• Set task: Echo the material below back word for word, keeping every line in its original order.

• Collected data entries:
□ □ □ □ □
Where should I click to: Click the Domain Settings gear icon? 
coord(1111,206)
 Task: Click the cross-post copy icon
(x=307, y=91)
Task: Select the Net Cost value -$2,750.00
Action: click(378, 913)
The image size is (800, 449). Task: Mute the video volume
□ □ □ □ □
• Result:
Where should I click to: Click the Domain Settings gear icon? 
coord(1111,206)
 Task: Click the cross-post copy icon
(x=307, y=91)
Task: Select the Net Cost value -$2,750.00
Action: click(378, 913)
The image size is (800, 449). Task: Mute the video volume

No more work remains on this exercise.